Французское правительство шло по стопам английских коллег. Главой миссии назначили глубокого старца, корпусного генерала Думенка, ее членами – авиационного генерала Валена и капитана Вильома как представителя флота.

На завтраке, который был устроен в советском посольстве, между И.М. Майским и адмиралом Дрэксом произошел знаменательный разговор.

Майский: Скажите, адмирал, когда вы отправляетесь в Москву?

Дрэкс: Это окончательно еще не решено, но в ближайшие дни.

Майский: Вы, конечно, летите? Ведь время не терпит: атмосфера в Европе накаленная!

Дрэкс: О нет! В обеих делегациях вместе с обслуживающим персоналом – около сорока человек, много багажа. На самолете лететь неудобно…

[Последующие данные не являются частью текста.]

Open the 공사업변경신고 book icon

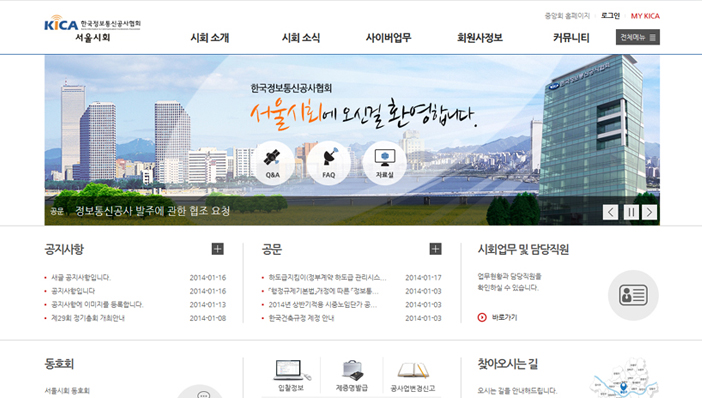[413, 375]
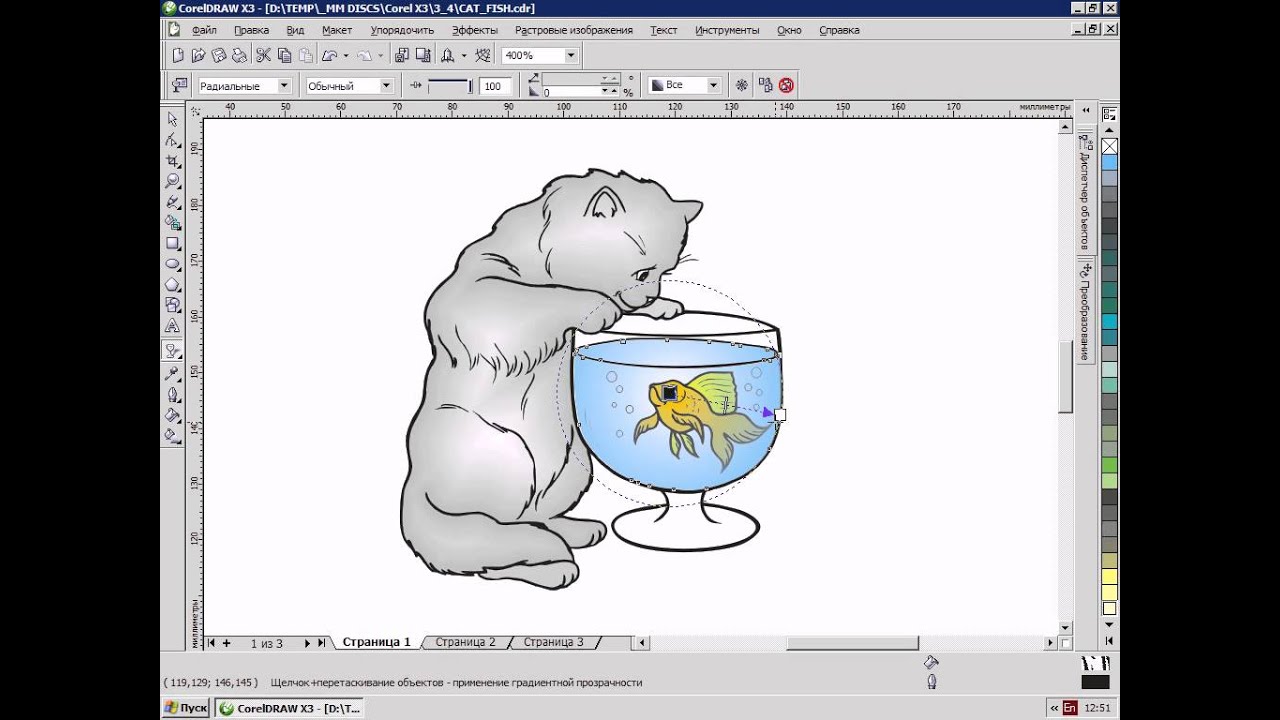Activate the Text tool
The width and height of the screenshot is (1280, 720).
point(172,326)
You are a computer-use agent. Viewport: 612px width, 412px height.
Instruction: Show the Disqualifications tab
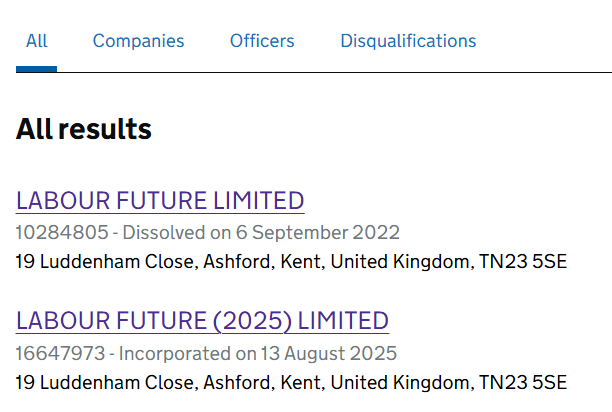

Майский все же старался поторопить адмирала, предложив миссии отправиться на одном из быстроходных крейсеров. Это было бы и солидно, и внушительно.

– На крейсере тоже неудобно. Пришлось бы выселить два десятка офицеров из их кают. Зачем причинять людям беспокойство? – снова возразил адмирал Дрэкс. Фактически миссия отправилась в Советский Союз только 5 августа 1939 года. Для них нашли «удобный» транспорт – товарно-пассажирский пароход «Сити оф Эксетер», делавший всего тринадцать узлов. Только 10 августа он пришел в Ленинград.

Этот фарс английское и французское правительства разыграли за три недели до начала Второй мировой войны. Впрочем, то было лишь первое его действие. Политика бесконечных оттяжек продолжалась все время, пока велись переговоры.

«Сити оф Эксетер» ошвартовался у причала Морского вокзала на Васильевском острове. Английскую и французскую делегации встретили высшие представители армии и флота в Ленинграде. Гостям дали возможность осмотреть все, что они пожелали. Английский посол Сиидс доносил потом, что советские власти «явно хотели предоставить гостям все и всяческие возможности».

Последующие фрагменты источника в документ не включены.